Massively parallel sequencing of extended SNP panels with applications in relationship inference

Abstract

Short tandem repeat (STR) markers are the current golden standard in forensic genetics, whereas single nucleotide polymorphisms (SNPs) have emerged as an alternative. In this thesis it was investigated if using SNP panels as a supplement to STR panels could lead to more conclusive results in complex kinship cases. 16 samples from eight complex kinship cases with inconclusive results were analysed with two STR panels and two supplementary SNP panels. The results were evaluated by comparing the likelihood ratio (LR) calculated based on the two STR panels, with the LR calculated based on the combination of both STR- and SNP panels. The STR analyses were performed with traditional capillary electrophoresis, while the SNPs were analysed with massively parallel sequencing using the Ion TorrentTM Personal Genome MachineTM (PGMTM) System (Thermo Fisher Scientific). Sequencing on the PGMTM is not a part of the accredited routine at REFA, and this method was thoroughly evaluated and reviewed in this project.
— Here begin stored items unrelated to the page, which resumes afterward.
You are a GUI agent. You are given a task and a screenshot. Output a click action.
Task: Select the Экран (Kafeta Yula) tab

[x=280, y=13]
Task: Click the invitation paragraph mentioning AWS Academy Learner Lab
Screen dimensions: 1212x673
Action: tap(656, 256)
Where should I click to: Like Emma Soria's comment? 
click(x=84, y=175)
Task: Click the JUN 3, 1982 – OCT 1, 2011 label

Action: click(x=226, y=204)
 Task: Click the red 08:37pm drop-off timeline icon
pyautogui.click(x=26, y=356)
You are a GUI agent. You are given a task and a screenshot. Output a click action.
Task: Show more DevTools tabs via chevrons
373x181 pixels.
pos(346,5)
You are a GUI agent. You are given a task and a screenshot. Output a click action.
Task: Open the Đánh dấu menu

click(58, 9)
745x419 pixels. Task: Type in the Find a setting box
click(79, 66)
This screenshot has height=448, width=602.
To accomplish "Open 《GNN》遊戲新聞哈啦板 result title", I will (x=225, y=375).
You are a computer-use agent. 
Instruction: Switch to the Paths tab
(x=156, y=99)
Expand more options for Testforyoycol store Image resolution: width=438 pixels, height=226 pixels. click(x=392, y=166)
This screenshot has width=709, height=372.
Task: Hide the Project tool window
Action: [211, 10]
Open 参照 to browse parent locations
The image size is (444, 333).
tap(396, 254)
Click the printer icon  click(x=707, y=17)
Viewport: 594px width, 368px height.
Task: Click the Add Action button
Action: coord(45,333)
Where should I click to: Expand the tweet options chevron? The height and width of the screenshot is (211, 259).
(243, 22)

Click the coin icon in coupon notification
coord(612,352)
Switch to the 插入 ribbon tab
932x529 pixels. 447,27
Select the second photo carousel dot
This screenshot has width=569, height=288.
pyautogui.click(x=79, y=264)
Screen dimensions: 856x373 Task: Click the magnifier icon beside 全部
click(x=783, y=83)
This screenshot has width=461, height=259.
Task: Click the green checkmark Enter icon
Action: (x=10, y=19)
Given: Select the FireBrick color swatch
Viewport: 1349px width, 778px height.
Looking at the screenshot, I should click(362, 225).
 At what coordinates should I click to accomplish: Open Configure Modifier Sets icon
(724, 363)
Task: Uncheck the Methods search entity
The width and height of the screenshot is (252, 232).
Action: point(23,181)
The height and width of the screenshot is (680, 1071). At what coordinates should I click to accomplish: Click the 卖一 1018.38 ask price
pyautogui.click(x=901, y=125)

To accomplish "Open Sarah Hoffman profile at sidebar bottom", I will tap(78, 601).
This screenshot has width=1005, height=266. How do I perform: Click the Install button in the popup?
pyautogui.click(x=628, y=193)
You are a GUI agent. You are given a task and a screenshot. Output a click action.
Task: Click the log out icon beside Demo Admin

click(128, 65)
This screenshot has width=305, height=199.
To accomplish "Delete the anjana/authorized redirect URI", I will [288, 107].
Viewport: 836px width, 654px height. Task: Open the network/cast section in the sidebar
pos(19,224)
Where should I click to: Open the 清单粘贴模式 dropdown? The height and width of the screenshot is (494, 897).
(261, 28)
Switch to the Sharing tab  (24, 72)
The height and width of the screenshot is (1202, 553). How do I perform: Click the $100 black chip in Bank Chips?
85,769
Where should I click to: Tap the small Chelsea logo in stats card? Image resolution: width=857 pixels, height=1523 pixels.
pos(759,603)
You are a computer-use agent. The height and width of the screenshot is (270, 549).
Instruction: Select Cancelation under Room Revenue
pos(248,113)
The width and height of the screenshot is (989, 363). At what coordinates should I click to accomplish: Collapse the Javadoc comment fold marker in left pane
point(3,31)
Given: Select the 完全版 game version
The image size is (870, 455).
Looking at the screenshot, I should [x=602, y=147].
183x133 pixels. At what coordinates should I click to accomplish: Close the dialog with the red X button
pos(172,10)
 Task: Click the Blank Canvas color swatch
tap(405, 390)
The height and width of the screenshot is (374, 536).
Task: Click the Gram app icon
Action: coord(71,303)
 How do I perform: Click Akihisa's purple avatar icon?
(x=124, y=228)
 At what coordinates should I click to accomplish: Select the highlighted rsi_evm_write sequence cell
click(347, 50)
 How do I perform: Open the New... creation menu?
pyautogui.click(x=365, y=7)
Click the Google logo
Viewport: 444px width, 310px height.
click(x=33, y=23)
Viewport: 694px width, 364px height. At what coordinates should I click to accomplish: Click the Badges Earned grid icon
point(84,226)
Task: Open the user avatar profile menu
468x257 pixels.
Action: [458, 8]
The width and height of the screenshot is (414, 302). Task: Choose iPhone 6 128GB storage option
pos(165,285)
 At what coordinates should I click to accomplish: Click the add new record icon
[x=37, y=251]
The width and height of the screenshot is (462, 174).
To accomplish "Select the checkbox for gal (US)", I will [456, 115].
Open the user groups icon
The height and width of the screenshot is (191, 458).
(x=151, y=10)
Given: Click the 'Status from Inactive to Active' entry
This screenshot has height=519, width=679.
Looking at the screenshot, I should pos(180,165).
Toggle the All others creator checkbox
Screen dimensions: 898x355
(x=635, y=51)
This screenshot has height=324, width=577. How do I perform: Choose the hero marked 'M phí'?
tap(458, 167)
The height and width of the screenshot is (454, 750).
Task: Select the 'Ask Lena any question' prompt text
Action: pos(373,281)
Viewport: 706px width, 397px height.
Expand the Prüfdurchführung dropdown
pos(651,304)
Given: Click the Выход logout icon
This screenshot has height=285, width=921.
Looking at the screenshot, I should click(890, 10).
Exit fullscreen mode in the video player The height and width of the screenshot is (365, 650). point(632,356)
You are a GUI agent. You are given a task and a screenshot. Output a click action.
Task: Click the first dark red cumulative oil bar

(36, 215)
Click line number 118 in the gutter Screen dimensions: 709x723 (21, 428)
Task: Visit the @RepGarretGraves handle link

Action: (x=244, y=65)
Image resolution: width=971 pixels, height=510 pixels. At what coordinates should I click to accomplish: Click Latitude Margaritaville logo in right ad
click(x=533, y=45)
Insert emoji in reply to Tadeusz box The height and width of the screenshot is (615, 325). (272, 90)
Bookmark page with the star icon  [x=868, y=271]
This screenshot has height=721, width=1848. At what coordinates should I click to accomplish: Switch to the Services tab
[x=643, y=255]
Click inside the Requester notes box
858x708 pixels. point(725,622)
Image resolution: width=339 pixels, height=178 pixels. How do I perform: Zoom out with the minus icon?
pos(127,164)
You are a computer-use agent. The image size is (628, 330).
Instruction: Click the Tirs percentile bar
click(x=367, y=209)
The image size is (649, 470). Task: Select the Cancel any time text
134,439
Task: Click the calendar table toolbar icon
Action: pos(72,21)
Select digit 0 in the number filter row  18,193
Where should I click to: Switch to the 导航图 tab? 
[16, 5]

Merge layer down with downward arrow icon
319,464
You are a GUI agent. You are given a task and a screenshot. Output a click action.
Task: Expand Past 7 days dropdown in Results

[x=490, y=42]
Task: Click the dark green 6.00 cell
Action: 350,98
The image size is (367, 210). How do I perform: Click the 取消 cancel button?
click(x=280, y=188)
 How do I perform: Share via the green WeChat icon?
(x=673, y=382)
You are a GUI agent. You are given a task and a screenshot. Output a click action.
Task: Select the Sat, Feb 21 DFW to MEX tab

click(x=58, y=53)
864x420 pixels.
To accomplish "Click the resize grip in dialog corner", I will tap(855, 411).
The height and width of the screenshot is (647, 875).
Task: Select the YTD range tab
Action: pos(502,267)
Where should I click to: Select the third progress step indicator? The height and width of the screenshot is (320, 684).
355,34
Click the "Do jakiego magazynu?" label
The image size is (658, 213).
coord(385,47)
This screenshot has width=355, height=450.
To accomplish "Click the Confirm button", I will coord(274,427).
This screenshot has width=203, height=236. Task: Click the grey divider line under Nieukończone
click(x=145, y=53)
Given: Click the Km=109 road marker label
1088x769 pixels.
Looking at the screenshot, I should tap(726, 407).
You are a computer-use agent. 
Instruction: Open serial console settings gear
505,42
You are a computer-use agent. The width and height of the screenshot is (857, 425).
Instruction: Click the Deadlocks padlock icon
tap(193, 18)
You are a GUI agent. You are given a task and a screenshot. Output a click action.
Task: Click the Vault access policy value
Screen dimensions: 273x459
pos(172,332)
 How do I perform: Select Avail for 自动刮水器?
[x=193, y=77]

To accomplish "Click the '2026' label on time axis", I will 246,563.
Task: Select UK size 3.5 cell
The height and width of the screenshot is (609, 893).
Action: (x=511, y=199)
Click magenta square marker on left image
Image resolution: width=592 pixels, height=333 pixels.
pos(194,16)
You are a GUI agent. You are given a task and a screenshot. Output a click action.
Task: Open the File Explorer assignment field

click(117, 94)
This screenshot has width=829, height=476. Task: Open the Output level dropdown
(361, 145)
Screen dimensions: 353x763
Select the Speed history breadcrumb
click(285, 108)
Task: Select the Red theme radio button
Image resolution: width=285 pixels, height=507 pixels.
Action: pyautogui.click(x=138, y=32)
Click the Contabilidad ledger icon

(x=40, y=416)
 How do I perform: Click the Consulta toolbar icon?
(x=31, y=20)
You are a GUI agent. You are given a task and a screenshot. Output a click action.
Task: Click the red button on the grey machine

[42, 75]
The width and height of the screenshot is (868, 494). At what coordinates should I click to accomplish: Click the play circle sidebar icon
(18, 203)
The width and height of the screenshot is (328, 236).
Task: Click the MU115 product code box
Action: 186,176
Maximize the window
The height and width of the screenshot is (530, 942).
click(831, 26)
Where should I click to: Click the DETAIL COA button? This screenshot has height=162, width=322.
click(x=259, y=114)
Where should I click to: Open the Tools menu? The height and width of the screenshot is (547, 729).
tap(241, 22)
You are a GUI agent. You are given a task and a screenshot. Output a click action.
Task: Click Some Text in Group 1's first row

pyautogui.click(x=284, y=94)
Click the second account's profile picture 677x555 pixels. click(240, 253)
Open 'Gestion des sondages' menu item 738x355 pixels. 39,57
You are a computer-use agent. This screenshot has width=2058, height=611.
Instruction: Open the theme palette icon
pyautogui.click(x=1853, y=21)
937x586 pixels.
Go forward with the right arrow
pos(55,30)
Several software and tools were used in the evaluations in the project. For instance, the statistical software Familias was used to calculate LR for the real cases and the simulations, and to perform a blind search. Results from both the real cases and the simulations showed a notable decrease in the number of inconclusive cases when SNPs were included in the analyses. However, throughout this project it has been revealed that there are several important aspects that can affect the final conclusion in complex kinship cases, especially when a large number of markers are applied. These have been reviewed in terms of further work with constructing a SNP panel that can be used in routine work, and it was suggested that the markers should be ancestry-insensitive, not in linkage disequilibrium with each other, and that linkage should be calculated and included in the analyses. It was also suggested that larger- or better suited panels were needed to solve cases where the proposed relationship was half sibling of parent or equivalent. Additionally, it was shown in this project that the use of the correct allele frequency databases in the calculations was crucial, especially if ancestry- sensitive markers were applied. Finally, it was concluded that SNPs are well suited as supplement to STRs in complex kinship cases, but that further investigations should be performed in respect to construct a panel and a procedure that is suitable for routine work.

I dag benyttes mikrosatellitter (STRer) som standardmarkører i rettsmedisinske genetikkanalyser. Enkeltnukleotidpolymorfismer (SNPer) har imidlertid kommet inn som alternative markører. I denne studien har det blitt undersøkt om flere konkluderende resultater kan oppnås i komplekse slektskapssaker ved å benytte SNP-paneler som supplement til standard STR-paneler. 16 prøver fra åtte komplekse slektskapsaker ble benyttet i undersøkelsene, og ble analysert med to STR paneler og to supplementerende SNP paneler. Resultatene ble vurdert ved at bevisvekt (LR) basert på de to STR-panelene ble sammenlignet med LR basert på både STR- og SNP-paneler. STR-analysene ble utført med tradisjonell kapillærelektroforese, mens SNPene ble analysert med massiv parallell sekvensering på Personal Genome Machine™ (PGM™) (Thermo Fisher Scientific). Sekvensering på PGM™ er ikke en del av den akkrediterte rutinen på REFA, og metoden ble derfor grundig gjennomgått og evaluert i dette prosjektet.